=== Dataset ===
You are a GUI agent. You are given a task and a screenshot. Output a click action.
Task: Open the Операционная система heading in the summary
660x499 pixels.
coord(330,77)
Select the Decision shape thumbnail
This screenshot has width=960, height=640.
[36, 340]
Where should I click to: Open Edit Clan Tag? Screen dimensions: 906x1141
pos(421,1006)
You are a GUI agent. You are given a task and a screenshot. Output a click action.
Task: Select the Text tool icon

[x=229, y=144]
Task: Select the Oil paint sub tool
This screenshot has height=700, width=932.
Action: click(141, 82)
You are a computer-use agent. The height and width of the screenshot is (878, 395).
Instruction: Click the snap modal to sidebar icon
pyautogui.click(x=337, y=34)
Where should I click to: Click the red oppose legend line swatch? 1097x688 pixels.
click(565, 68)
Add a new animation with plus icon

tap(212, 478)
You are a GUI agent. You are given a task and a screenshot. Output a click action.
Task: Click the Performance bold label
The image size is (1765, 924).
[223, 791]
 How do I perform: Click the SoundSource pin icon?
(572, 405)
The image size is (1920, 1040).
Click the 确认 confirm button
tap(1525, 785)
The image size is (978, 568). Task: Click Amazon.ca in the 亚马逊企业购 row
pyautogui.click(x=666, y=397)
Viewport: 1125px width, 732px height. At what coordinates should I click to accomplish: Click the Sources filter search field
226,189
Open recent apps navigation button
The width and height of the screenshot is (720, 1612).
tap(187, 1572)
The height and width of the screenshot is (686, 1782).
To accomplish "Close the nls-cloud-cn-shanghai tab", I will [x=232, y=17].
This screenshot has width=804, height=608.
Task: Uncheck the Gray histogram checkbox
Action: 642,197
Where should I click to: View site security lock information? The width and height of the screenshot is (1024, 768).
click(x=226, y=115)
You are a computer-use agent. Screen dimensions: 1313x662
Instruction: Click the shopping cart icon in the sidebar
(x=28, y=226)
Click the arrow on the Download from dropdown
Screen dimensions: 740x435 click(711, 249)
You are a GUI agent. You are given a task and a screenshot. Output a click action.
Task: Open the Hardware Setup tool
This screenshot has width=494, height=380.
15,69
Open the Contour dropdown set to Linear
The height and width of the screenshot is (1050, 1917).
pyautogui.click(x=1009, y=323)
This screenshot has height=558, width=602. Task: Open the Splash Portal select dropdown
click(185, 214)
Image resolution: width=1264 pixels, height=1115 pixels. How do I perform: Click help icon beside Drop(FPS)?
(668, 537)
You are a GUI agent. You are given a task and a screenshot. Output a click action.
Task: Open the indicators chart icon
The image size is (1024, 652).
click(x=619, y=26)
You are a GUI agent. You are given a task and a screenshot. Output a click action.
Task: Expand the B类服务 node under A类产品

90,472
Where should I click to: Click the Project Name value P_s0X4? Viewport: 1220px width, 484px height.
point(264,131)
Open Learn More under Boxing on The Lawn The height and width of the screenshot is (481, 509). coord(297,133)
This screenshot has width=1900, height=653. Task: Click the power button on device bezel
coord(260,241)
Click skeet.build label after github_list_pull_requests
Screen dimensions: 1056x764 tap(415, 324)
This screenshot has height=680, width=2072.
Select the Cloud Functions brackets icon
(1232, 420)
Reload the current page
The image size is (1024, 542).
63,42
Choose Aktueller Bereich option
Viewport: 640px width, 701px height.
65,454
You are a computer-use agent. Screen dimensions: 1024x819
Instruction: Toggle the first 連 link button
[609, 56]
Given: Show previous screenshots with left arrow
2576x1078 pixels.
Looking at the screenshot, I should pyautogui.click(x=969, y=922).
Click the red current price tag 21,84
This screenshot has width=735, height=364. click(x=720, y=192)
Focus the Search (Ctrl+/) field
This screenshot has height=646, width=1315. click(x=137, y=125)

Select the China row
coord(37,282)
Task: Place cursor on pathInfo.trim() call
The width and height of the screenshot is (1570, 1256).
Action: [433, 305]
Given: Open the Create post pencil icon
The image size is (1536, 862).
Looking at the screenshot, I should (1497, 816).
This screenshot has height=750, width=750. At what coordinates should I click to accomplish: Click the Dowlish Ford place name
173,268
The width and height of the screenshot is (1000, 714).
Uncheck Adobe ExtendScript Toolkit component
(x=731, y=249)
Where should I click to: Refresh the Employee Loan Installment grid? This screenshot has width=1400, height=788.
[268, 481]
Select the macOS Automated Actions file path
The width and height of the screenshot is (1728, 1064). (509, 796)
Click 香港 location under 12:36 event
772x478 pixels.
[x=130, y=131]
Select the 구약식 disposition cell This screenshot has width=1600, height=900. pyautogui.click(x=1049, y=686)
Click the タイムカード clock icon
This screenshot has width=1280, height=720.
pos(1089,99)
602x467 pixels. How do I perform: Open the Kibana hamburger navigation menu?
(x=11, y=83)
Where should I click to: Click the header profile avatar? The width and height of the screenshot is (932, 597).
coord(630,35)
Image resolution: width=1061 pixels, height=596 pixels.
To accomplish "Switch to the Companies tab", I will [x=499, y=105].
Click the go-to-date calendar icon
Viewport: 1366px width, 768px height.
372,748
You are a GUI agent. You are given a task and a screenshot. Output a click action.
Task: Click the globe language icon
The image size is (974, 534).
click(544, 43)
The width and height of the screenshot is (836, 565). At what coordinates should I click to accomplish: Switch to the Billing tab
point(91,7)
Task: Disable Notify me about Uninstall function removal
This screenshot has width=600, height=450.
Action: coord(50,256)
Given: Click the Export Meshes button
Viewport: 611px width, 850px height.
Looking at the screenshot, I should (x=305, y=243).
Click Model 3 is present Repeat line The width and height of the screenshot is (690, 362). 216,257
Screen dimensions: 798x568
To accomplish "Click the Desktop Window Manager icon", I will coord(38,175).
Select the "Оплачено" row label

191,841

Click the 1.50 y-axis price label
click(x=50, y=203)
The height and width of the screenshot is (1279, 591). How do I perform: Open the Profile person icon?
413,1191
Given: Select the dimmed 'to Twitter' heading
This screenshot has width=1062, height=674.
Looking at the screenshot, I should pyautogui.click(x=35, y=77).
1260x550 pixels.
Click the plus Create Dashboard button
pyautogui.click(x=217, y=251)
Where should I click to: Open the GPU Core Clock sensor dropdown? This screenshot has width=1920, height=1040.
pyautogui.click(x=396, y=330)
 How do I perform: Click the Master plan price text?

=== Task to complete ===
Determine how many lines of the records above hold the word "heading" and give the number with nothing added.

=== Reply ===
2